-------- Text under study --------

‘It was COVID-19’ parodies are disrespectful: Songwriter
John Schumann has a message for COVID-19 parody songwriters - his Vietnam War anthem I Was Only 19 is strictly off-limits.
The Adelaide singer-songwriter recently approached a prankster who had replaced the words to I Was Only 19with lyrics about COVID-19 and asked him to remove the song from social media.
The joker complied, but it prompted Schumann to ask others to refrain from making new parodies out of respect for Australian Vietnam veterans and other military personnel, for whom the song is something of an unofficial anthem.
"When I pointed out the issues, the guy was actually really good," Schumann said.
"He told me that, instinctively, it felt a bit wrong when he was writing it but he persevered anyway.
"The musician was decent and genuine and he took it straight down, which was really good of him. I didn't want to create another war. There's plenty of them already.
"Unfortunately, however, there have been a few other parodies since, some of which have been broadcast nationally on mainstream media outlets."

-------- Information supplied --------

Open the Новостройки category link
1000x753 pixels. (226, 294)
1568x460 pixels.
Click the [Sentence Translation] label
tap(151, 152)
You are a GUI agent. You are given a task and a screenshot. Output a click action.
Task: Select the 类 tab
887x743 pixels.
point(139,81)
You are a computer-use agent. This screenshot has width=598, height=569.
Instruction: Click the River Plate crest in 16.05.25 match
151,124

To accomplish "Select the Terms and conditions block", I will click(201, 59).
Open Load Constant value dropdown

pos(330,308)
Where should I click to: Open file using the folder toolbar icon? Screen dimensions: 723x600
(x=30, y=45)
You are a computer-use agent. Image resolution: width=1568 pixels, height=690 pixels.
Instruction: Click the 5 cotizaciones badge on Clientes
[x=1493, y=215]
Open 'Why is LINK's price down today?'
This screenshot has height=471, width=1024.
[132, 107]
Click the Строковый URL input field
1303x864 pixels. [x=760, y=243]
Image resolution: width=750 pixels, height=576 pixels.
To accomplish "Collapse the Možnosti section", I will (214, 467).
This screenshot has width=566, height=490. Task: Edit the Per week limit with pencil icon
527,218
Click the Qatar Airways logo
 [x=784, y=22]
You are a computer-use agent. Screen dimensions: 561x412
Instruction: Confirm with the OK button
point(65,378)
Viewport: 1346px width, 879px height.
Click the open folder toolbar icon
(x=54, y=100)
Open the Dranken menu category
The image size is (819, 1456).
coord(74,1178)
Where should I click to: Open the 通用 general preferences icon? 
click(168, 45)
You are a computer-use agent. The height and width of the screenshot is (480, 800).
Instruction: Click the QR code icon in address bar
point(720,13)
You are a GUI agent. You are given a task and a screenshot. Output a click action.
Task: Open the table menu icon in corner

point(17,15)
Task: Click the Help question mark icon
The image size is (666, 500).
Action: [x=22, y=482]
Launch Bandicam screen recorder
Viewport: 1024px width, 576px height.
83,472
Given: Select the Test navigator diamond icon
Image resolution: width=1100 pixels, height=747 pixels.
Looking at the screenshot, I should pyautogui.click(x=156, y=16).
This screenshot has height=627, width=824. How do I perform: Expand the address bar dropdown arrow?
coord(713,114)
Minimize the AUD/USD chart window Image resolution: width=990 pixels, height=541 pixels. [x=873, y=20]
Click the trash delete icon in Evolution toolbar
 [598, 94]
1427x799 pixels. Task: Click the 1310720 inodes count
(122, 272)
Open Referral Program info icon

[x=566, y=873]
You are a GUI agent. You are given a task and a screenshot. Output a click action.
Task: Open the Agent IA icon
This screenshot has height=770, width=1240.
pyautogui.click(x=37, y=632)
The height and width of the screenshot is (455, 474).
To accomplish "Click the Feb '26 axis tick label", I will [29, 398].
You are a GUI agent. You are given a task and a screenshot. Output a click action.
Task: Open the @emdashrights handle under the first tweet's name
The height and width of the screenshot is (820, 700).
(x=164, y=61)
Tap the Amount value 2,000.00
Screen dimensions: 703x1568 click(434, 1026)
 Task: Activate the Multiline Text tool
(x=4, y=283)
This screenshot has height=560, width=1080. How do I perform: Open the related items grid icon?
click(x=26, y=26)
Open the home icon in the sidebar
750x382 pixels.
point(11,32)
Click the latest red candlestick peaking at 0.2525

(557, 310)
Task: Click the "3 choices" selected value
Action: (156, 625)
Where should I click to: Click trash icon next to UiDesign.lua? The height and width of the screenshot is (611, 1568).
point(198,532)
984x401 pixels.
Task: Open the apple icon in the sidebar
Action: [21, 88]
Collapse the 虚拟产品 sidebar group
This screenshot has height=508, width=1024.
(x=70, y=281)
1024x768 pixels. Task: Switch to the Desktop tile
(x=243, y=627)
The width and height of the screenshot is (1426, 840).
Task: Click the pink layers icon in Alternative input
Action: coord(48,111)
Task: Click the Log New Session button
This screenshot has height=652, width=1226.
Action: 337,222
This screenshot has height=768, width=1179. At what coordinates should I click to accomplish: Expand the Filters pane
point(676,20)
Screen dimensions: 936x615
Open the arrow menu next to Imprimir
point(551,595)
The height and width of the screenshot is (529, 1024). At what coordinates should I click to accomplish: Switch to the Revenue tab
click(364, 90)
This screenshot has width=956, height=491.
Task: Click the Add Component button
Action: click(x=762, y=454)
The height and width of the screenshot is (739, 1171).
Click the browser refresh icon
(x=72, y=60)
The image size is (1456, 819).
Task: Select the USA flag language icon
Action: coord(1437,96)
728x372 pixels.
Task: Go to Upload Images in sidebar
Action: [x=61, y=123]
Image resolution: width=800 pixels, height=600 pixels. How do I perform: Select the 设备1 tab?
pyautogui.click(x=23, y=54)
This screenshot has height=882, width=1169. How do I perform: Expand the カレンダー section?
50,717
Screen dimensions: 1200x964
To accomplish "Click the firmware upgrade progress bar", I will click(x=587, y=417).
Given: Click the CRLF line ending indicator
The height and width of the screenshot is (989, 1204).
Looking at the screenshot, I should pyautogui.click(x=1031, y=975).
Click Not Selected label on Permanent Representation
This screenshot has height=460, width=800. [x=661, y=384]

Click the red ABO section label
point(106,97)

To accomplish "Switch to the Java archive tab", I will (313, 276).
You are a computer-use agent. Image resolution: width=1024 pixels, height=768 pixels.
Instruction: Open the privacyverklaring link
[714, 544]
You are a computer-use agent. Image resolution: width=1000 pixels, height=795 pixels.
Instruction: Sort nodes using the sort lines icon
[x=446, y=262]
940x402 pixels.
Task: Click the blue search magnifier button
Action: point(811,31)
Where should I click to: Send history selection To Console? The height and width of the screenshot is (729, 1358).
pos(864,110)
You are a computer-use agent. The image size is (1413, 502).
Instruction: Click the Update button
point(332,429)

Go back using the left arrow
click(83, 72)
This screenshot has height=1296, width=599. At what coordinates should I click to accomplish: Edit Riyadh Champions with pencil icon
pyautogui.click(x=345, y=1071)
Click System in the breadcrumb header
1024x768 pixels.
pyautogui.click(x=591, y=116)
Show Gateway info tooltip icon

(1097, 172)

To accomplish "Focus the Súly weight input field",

--------

= Task details =
Revise the songwriter article starting at "The Adelaide singer-songwriter" and ending at "an unofficial anthem.", replacing "joker" with "prankster". The lines are separate material with no connection to the songwriter article.

= Written answer =
The Adelaide singer-songwriter recently approached a prankster who had replaced the words to I Was Only 19with lyrics about COVID-19 and asked him to remove the song from social media.
The prankster complied, but it prompted Schumann to ask others to refrain from making new parodies out of respect for Australian Vietnam veterans and other military personnel, for whom the song is something of an unofficial anthem.